How come if you’re offended by someone’s comedy it can’t just be your cup of tea and then that’s it? Why do you have to write 40 blogs about it? The comedy isn’t the problem. You are.
— Chris D’Elia (@chrisdelia) August 28, 2019
Comedian Chris D’Elia questioned why people even take the time to watch something they know they will be offended by.
“How come if you’re offended by someone’s comedy it can’t just be your cup of tea and then that’s it? D’Elia tweeted. “Why do you have to write 40 blogs about it? The comedy isn’t the problem. You are.”
Chappelle even took time out of his recorded special to make that point.
“If you at home watching this shit on Netflix,” he said, “remember, b*tch…You clicked on my face!”
The idea that comedy should adhere to politically correct speech hasn’t landed well with comedians.
“It’s totally irrational, the far left has totally lost its shit,” Di Paolo said. “They’ve created this stifling atmosphere … that transcends comedy.
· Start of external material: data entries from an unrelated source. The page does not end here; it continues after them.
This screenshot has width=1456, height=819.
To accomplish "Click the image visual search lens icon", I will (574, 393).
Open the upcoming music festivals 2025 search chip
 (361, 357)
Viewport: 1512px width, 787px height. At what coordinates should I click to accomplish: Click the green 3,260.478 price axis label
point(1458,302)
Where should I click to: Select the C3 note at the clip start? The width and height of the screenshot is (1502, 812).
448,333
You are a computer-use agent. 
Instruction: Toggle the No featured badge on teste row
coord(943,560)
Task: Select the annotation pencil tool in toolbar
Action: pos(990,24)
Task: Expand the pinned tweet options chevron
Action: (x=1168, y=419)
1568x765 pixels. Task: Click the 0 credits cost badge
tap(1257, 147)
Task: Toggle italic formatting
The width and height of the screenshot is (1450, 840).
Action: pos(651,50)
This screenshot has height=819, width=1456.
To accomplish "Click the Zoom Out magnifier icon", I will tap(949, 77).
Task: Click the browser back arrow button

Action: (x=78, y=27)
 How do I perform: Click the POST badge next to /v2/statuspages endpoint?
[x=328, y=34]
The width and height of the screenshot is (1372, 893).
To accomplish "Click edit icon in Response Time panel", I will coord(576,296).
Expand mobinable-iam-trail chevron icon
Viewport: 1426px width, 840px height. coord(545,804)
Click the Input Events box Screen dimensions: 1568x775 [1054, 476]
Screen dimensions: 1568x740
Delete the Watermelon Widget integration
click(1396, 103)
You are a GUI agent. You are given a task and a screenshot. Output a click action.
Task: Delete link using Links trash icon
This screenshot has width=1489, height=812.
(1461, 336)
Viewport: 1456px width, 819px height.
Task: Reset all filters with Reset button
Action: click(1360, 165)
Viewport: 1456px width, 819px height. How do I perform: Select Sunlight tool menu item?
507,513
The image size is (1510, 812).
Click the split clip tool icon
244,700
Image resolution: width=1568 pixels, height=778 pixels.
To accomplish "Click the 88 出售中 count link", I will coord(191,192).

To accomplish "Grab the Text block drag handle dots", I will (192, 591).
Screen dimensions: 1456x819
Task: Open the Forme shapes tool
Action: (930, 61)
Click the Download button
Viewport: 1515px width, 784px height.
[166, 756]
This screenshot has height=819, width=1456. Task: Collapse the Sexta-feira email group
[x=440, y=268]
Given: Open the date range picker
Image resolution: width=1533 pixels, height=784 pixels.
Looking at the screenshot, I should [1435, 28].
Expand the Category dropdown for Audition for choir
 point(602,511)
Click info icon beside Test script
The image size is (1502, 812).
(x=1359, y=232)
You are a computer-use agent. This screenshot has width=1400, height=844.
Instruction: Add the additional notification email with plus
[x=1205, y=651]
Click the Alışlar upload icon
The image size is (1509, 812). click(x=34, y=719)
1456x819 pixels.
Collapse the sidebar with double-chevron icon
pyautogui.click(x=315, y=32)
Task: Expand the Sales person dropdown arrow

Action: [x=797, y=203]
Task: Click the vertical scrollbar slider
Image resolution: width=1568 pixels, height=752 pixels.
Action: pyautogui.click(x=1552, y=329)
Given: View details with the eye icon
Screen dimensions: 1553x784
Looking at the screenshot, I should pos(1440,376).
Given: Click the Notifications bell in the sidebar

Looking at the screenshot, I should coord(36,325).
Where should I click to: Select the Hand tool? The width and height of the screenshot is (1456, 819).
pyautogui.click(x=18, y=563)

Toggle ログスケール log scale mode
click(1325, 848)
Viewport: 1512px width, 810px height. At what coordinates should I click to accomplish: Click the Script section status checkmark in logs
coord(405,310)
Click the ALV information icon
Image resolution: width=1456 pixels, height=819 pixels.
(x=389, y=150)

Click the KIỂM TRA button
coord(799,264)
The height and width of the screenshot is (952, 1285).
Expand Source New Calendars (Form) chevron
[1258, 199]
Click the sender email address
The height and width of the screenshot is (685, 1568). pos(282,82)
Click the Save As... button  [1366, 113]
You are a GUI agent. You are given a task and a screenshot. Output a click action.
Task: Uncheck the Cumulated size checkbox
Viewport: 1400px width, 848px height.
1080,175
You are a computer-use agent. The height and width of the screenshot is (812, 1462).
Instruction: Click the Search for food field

The ones that have balls are going to bite back.”
Di Paola said he’s glad Chappelle is biting back with such a gigantic audience, and he hopes it helps out everyone else in comedy.
Bill Burr’s new special “Paper Tiger” is just a couple days old. He made fun of men, women, dogs, hipsters and himself. But to open his set, he took on woke culture.
To the surprise of no one, they responded by calling him a Nazi.
Welcome to the “conform or be labeled a Nazi” club, @billburr.